In 2017, we saw some of the biggest breaches of all time, one of which being Verizon, where 14 million customer records were exposed. According to the Data Breach Investigation Report (DBIR) for 2017, over half of last year’s breaches involved malware. 66 per cent of this malware was installed from a malicious email attachment.
Phishing still seems to be a popular choice for cybercriminals, with 1 in 14 who were targeting falling victim to the trick. Phishing succeeds due to the fact that cybercriminals use our own behaviour against us. The report also made a point that the password issue still exists, as 80 per cent of hacking is a result of stolen or easy to guess passwords.
To put an end to the cybercriminal, you must approach it from both a technological and human perspective. The fact that cybercriminals use our behaviour against us is something that cannot be resolved by technology, which is why human perspective must play a role. This can be done by creating a “security culture.”
Create a Security Culture
Firstly, it is important to understand what a security culture is. To summarise, it is based on the term “know thy enemy.” If you are prepared for the worst, you can put procedures in place to keep yourself protected. A security culture involved everyone involved in the organisation. This could extend to business associates and, in some scenarios, customers.

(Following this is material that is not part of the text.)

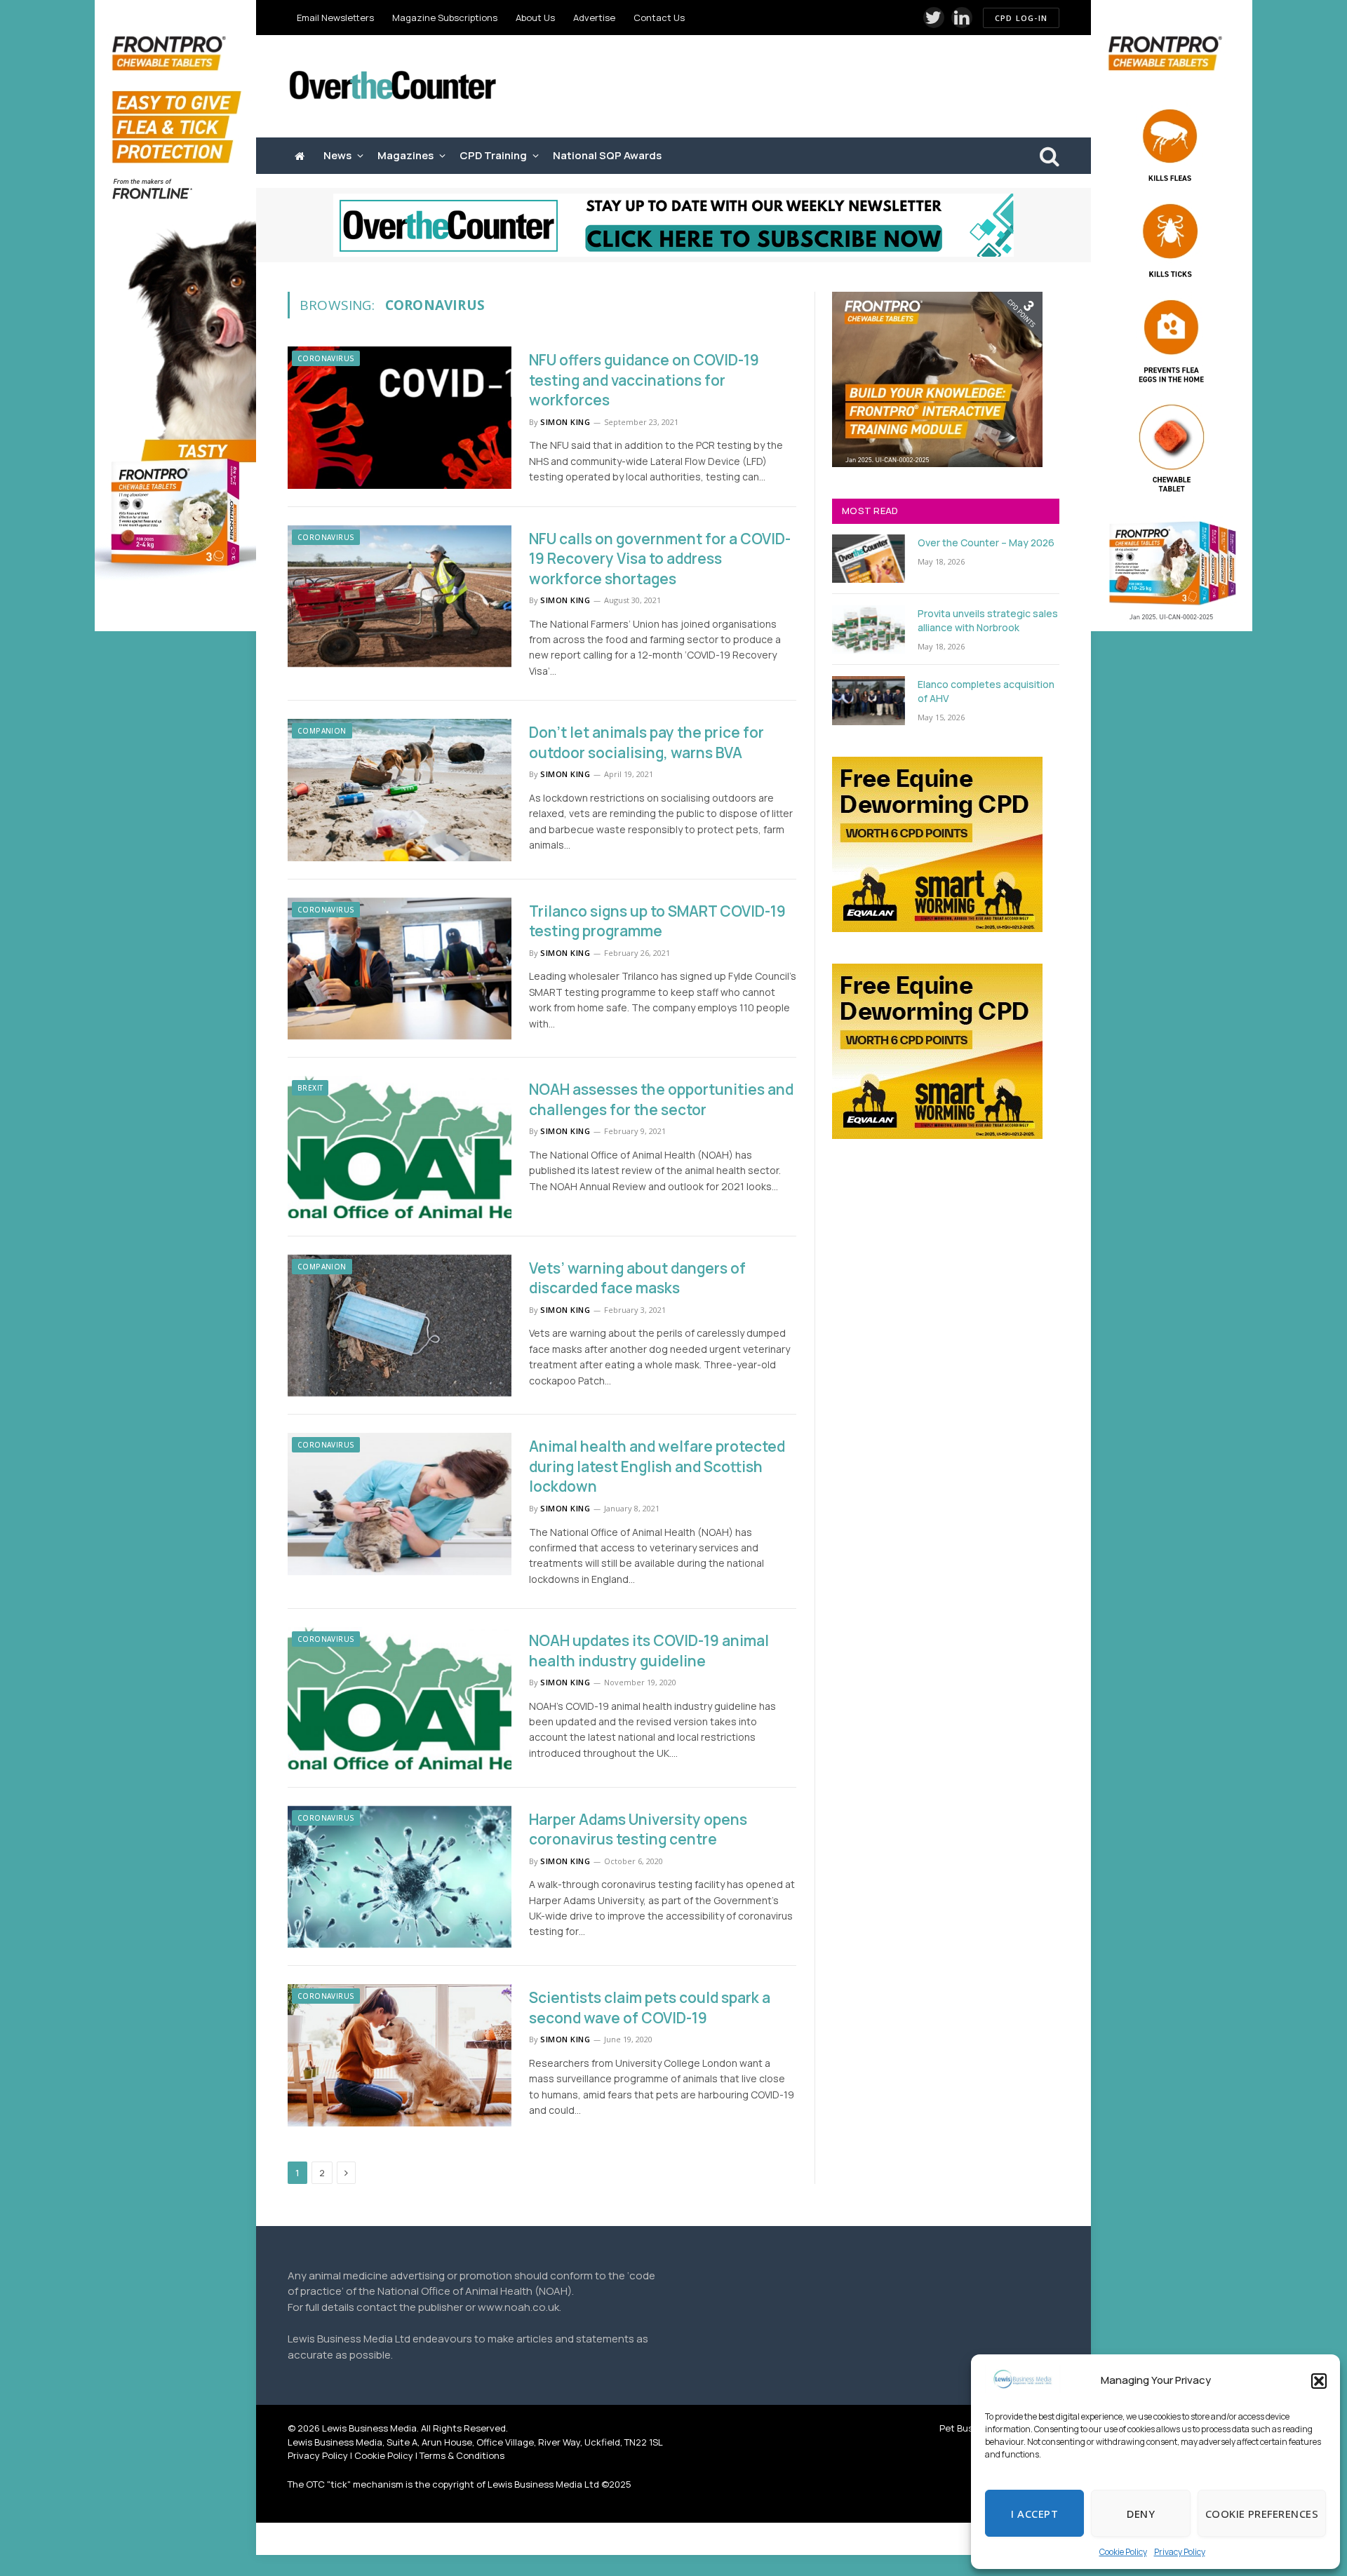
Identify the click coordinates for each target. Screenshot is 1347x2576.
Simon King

A security culture is encouraged by implementing training for security awareness and a positive attitude that is driven from the top. Here we have five areas to think about when building a culture of security in your organisation.
It is extremely important for all members of your organisation to be well-educated about cybercrime and typical attack scenarios. Security must be fostered and fed. Therefore, the spirit of this should start from the top. Management must be the advocates for the training. They should be taking part in its development as a company policy.
All educational aspect of security must be extended to everyone that could post a risk to your organisation. This includes all staff, contractors, freelancers, consultants and other third parties such as suppliers.
Security is the responsibility of everyone involved. Any individual team member can become the weakest link in an organisations security defences. Whether they accidentally click on a malware package or reveal their password to what appears to be a safe website, incidents can happen.
It is important that the team approaches security with a holistic perspective where they understand their role in your organisation’s security culture. From having a clean-desk policy through to developers and DevOps understanding the importance of secure coding and security logs, everyone involved should have a clear understanding of security issues.
Security awareness training and simulation exercises are a great way to offer the first-hand experience that is essential to learning about cybersecurity and where the risks lie. By hosting a security boot camp, employees can learn through a mix of classroom-based formal training and real-life simulation exercises. The purpose of the simulation exercises is to train people to spot security problems.
Security boot camps should cover every element of security, whether it be phishing and online security, or desktop and physical security. Phishing simulation should be done on a regular basis, but also spontaneously. This is to ensure the scenario feels natural.
Rewarding a Job Well Done
If you incorporate quizzes and other activities of measurement, make them exciting and reward those who have performed well. Create a system that encourages best practices of security and is sure to do this as positively as possible. Do not use poor outcomes by an individual as punishment. Instead, look for ways to improve a program. Everyone is different, therefore different methods of learning will affect everyone in different ways.
Once employees receive the necessary training for preventing a security breach, they should feel empowered by their new-found knowledge. A security culture, when done correctly, can play a natural role in the everyday life of an organisation.
However, you should always be aware that security culture is part of an ongoing process. Cybercriminals are everywhere, coming up with more elaborate approaches of fooling us. Training should be repeated on a regular basis, while at the same time randomly implementing phishing simulations. Having the entire organisation mindful of security will make the process and practice completely normalised.